* **ACTIVITY**: Verbatim copy, pictures excluded: every line from the one with "Where should I" through the final line of the data below, and no other line.

[Stored data]

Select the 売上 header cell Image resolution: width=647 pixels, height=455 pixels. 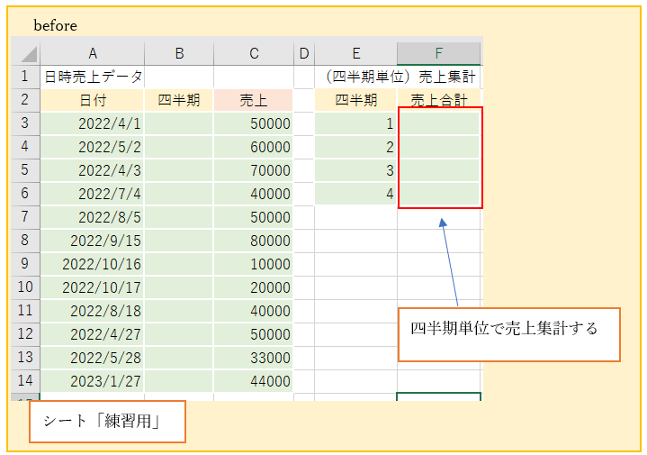(254, 100)
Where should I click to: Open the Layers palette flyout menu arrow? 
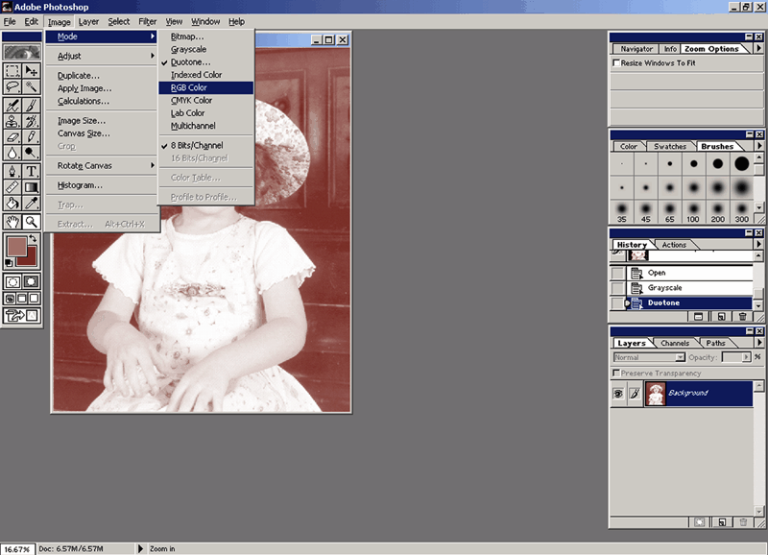[x=758, y=343]
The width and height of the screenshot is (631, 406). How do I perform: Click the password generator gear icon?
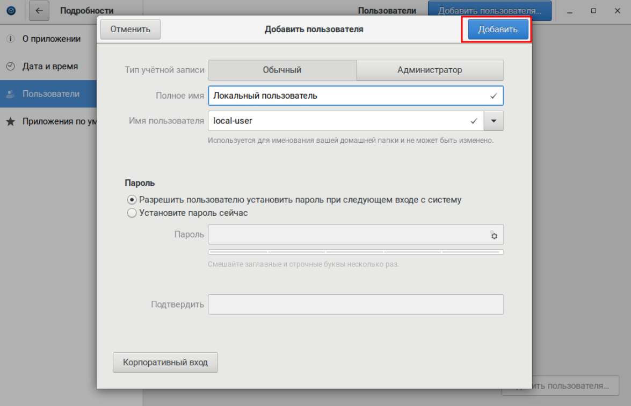(x=494, y=235)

* **EXERCISE SOLUTION**:
Where should I click to: Open the Layers palette flyout menu arrow? 
[x=758, y=343]
The width and height of the screenshot is (631, 406). How do I perform: Click the password generator gear icon?
(x=494, y=235)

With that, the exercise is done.